IAN and Florence still live the same home. For about 10 years, a classic tinny, a 12ft Clarke, has been parked beside it.
The boat probably won't be there much longer after Ian advertised it for sale – complete with a late model 15hp Mariner outboard, trailer and rego to December – for $3000.
Ian says the tinny has served his family well around the bay; most recently, a grandson has enjoyed loading it with camping gear and heading with his mates to Straddie.
Even though it doesn't have quite the grandeur of a battleship, Ian has made much use of the tinny, too!

Thanks for joining me in the marvellous community of classified advertising. This column has appeared in The Redland Times.

Sunday, April 15, 2012

Stop the bickering: teamwork brings success in business

Image courtesy Microsoft

SPOUSES bicker, siblings battle, workmates argue – everyone probably has some sort of relationship problem at some time.
We often forget, however, that our differences are painfully obvious to those 'looking in from the outside' with impartial eyes.
The spouses may divorce, siblings may refuse to speak to each other and workmates may separation. When the warring parties go into business together, the consequences can be costly.

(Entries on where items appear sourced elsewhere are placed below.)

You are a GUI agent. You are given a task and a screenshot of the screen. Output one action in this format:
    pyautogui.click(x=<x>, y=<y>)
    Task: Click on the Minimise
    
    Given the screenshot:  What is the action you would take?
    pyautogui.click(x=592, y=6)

BUSINESS broker Graeme Donaldson often sees dangerous symptoms when buyers are shopping for an enterprise.
He says the internal bickering and friction are among the main reasons some businesses have been on his books as many as half a dozen times during the 14 years that Donaldson Business Brokers has operated in the Redlands.
"I do have to say that some people are not cut out to go into business," Graeme says. "There can be clear signs they are destined not to succeed.
"In one instance two blokes going into a partnership were arguing at our initial meetings. Sure enough, the business was back on the market within 12 months."
Graeme has a special interest in the psychology that underpins business success.

FORMERLY the CEO of companies distributing car, truck, industrial and electrical parts, Graeme studied team psychology at university level.
The training which he undertook when heading a national workforce about 1500 showed the importance of teamwork in any enterprise, Graeme says.
Sydney-born Graeme qualified as an electrical fitter/mechanic and refrigeration engineer – and is proud of having worked on components for the Sydney Opera House in the 1960s before he moved into sales and management.
He says his move into business broking followed his business consultancies. "One of the companies asked me if I could sell it for them, and I did – that's how the brokerage started," he says

GRAEME says he is content to maintain his for-sale listings about 30 businesses: "I would rather provide personalised service than get too many people involved."
Donaldson Business Brokers has been part of the community of classified advertising in the Bayside Bulletin since it started trading, with an invitation to those buying, selling and testing the market.
The firm charges no marketing and advertising costs, relying totally on sales commissions. This means "no sale, no cost".
The current business climate receives a lot of attention from the economic analysts at national and state levels, and 'down on the ground' Graeme says it is the toughest he has seen in four decades.
"A lot of people are in trouble, just hanging in there, and have been for quite some time," he says.
"You only have to look around at the number of shops that have closed."
Graeme acknowledges many Redlanders resist growth of the city but warns that if it doesn't grow the only direction is backwards.

Thanks for joining me in the marvellous community of classified advertising. This column has appeared in The Redland Times.